── INPUT DATA
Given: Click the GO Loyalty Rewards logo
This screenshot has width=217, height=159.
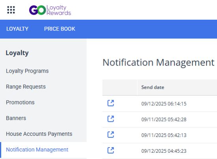Looking at the screenshot, I should [50, 10].
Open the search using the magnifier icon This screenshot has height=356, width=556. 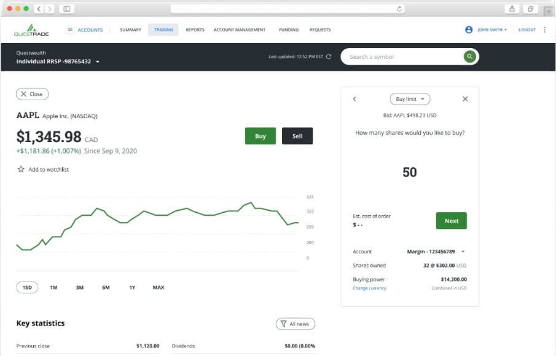click(469, 56)
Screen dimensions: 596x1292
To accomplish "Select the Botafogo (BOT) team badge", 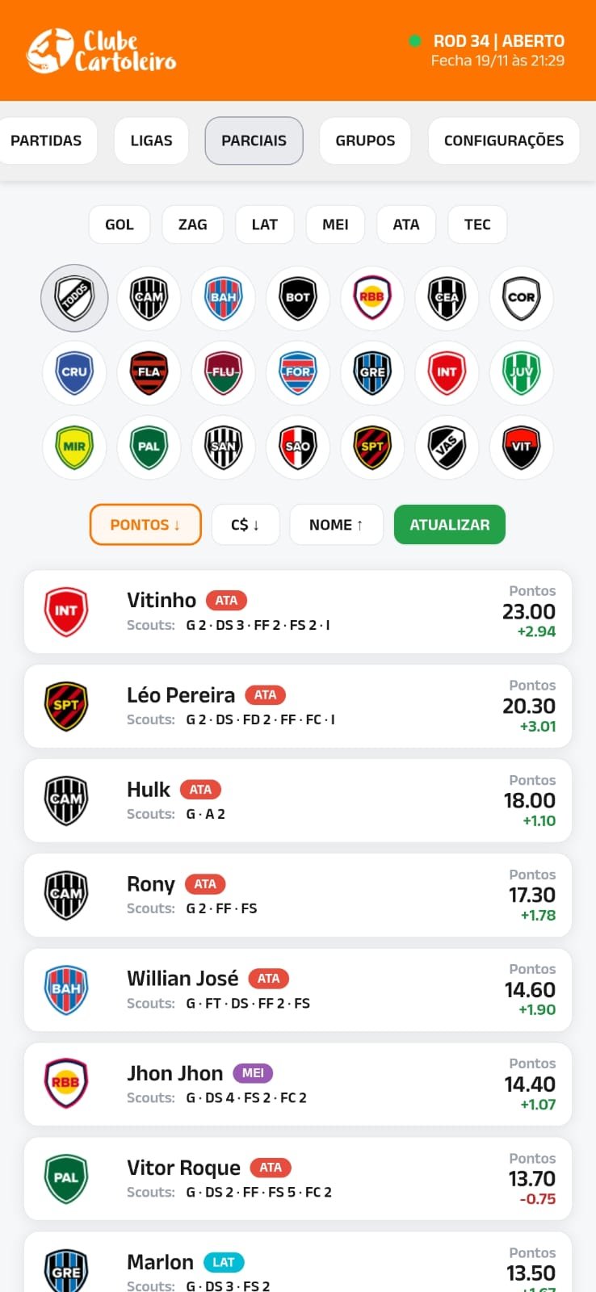I will (298, 298).
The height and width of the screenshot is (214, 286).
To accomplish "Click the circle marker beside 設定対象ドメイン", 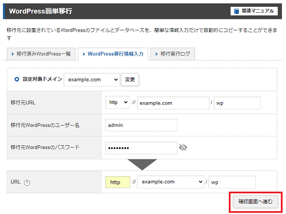I will pos(17,79).
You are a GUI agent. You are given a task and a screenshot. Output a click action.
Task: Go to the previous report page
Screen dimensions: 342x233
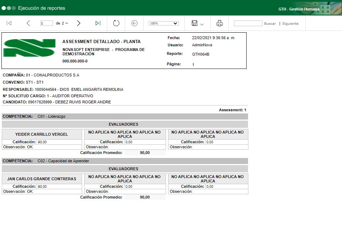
────
## TASK TO CARRY OUT
The answer must consist of each line in the entries above that includes "dimensions".

## SOLUTION FOR THIS PROBLEM
Screen dimensions: 596x1292
Screen dimensions: 342x233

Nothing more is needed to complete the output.